Cape San Blas—The Gulf of Mexico is outside my window. I am eating breakfast. These are some very good biscuits.
Biscuits are the reason I am writing this. I love biscuits, you see. When I was a boy, my mother made them by dusting the counter with flour and stamping dough with a drinking glass. Hers were big enough to be used in professional wrestling matches.
Right now, my wife and I are in Cape San Blas, staying in a rented beach house with the windows open. The kitchen is tiny, but my wife managed to whip up magic.
In its lifetime, the cape has seen its share of hell. Four historic lighthouses have come and gone due to hurricanes. Storms have been beating this peninsula ever since Adam’s heyday.
Recently, Hurricane Ivan, Katrina, and of course Michael. But you can hardly tell it. The remote cape looks as lovely as it always has.
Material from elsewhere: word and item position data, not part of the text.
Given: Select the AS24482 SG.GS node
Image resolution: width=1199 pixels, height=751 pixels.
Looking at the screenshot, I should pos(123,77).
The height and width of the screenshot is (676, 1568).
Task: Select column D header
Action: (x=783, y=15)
“If you live in Cape San Blas,” said one local man, “you expect
things to get rough, but we don’t worry too bad, that’s life, man. You get your tools and rebuild.”
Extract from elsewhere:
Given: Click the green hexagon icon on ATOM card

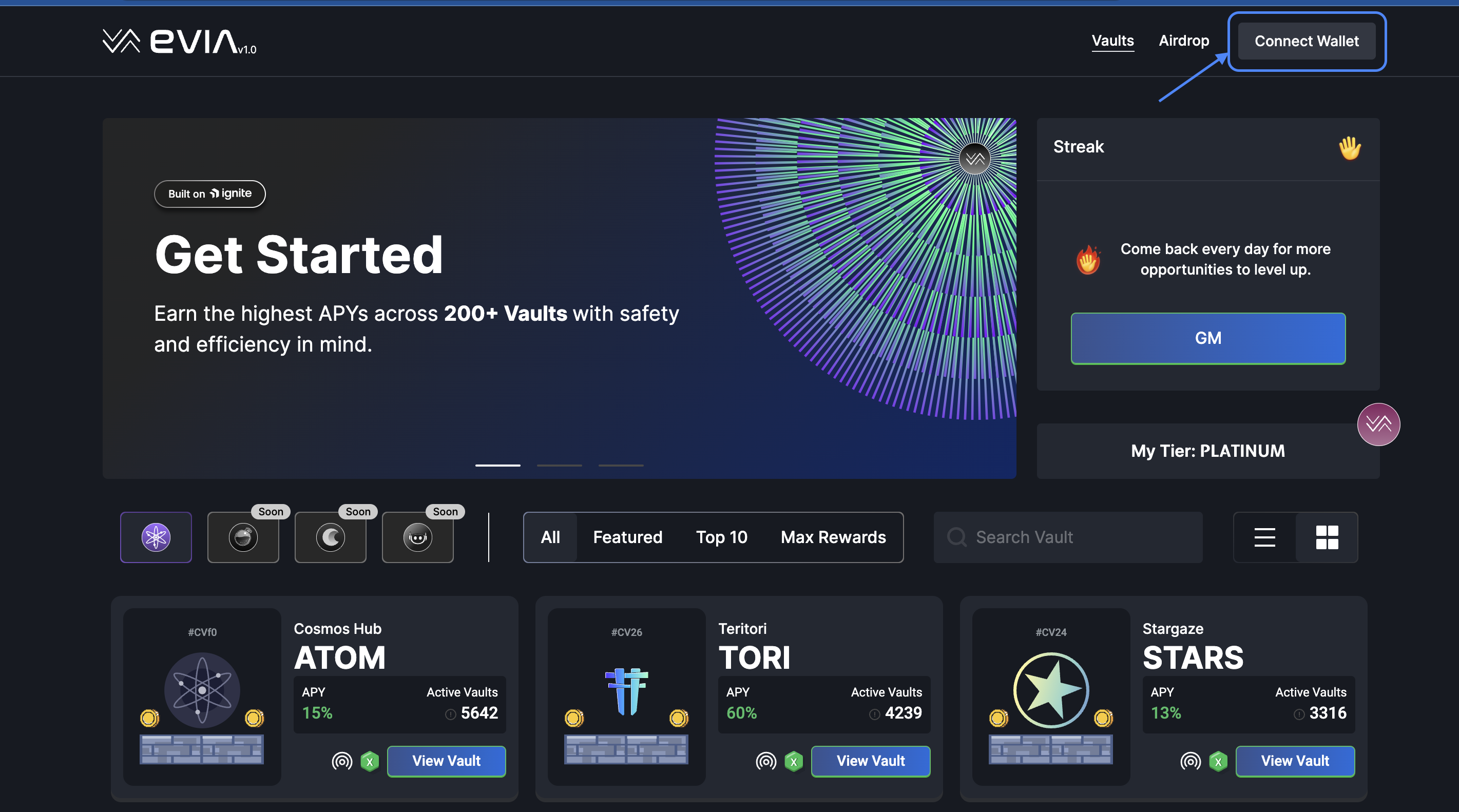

There’s something poetic about that.
Years ago, I had the first breakfast my wife ever prepared for me, right here in Cape San Blas. We weren’t married. I was a younger man.
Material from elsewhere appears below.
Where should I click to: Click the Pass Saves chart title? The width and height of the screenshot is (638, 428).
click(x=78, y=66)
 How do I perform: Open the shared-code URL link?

My father had been dead for years. I was damaged goods, but somehow I managed to get a girlfriend. I was staying with her family in a rental house on the cape. That first breakfast lives in my memory.
Her father was frying sausage, her mother was eating a grapefruit with sugar, and her brother was getting his fishing rods ready.
There was an old man in a recliner, they told me he was a politician once. He wore seersucker. He was reading the Port Saint Joe Star.